Un enfant précoce et un étudiant brillant
Sheikh `Abd Al-Halîm Mahmûd naquit en
1910 au village As-Salâm, près de la ville de Belbeis, dans la Province de Sharqiyyah, au
sein d’une famille pieuse de la classe moyenne en Egypte. Ses parents
descendent directement du petit fils du Prophète — paix et bénédictions sur lui
— Al-Husayn Ibn `Alî Ibn Abî Tâlib - que Dieu les agrée tous deux
ainsi que toute la famille du prophète. Son père, Sheikh Mahmûd `Alî Ahmad
Al-Husaynî fut un savant d’Al-Azhar et le juge du village.
Sheikh `Abd Al-Halîm Mahmûd apprit le
Coran dans l’école coranique du village. Alors qu’il était très jeune, il finit
la mémorisation du Coran. A cause de son jeune âge, il ne put intégrer un
Institut Religieux d’Al-Azhar l’année où il finit l’apprentissage du Coran.
En 1923, il alla avec son père vers le Caire afin de
suivre les cours du cycle primaire d’Al-Azhar. Deux ans plus tard, il quitta le
Caire pour continuer son éducation à l’Institut Religieux d’Al-Azhar qui venait
d’ouvrir ses portes dans la ville d’Az-Zaqâzîq, la capitale de sa province
natale.
De nombreuses voies d’éducation s’ouvraient au jeune
Sheikh `Abd Al-Halîm. A cette époque, de nombreuses écoles pour la
formation des enseignants ouvrirent leurs portes. Elles bénéficiaient d’une
bonne cote du fait que leurs diplômés étaient bien rémunérés. Cependant, le
père du jeune Sheikh `Abd Al-Halîm insista pour que son fils, poursuive
son éducation à Al-Azhar. Sheikh `Abd Al-Halîm trouva un compromis
satisfaisant, mais très contraignant, en suivant trois systèmes d’éducation
simultanément.
La persévérance de Sheikh `Abd Al-Halîm porta
ses fruits. Au début du cycle secondaire, son savoir était largement supérieur
à celui de ses collègues. C’est pourquoi, en classe de seconde, il couvrit en
une année tout le programme du secondaire et obtint le baccalauréat d’Al-Azhar.

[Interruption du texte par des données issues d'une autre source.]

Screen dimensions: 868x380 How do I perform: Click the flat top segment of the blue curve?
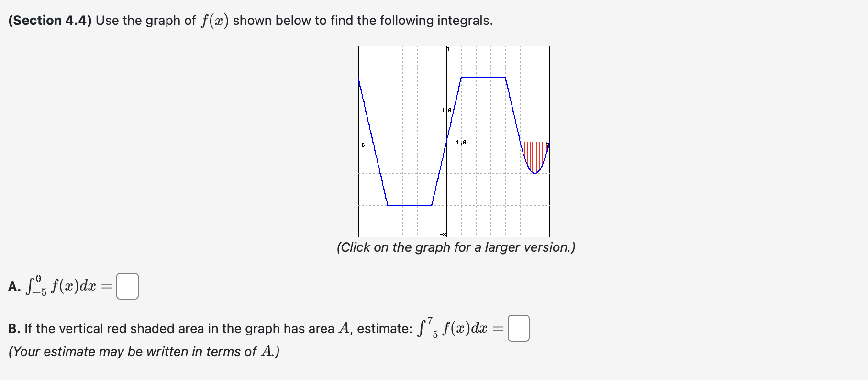click(483, 77)
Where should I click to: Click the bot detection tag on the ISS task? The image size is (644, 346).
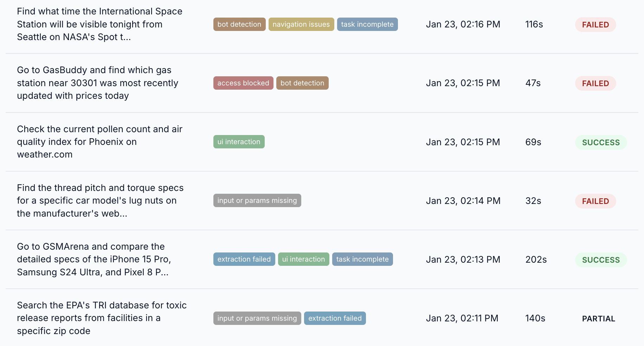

Par conséquent, l’enseignement supérieur d’Al-Azhar ouvrit grandes ses portes
pour accueillir l’étudiant brillant et précoce que fut Sheikh `Abd Al-Halîm.
Le Sheikh commença son cycle universitaire à Al-Azhar
en 1928 à une époque où l’éducation supérieure de l’Université n’était pas
divisée en Facultés. Il avait beaucoup de respect pour ses professeurs. Parmi
les savants qui l’ont marqué, il cite Sheikh Mahmûd Shaltût, Sheikh Hâmid
Meheisen, Sheikh Az-Zankalôni, Sheikh Muhammad `Abd Allah Daraz, Sheikh Muhammad
Mustafâ Al-Marâghî et Sheikh Mustafâ `Abd Ar-Râziq.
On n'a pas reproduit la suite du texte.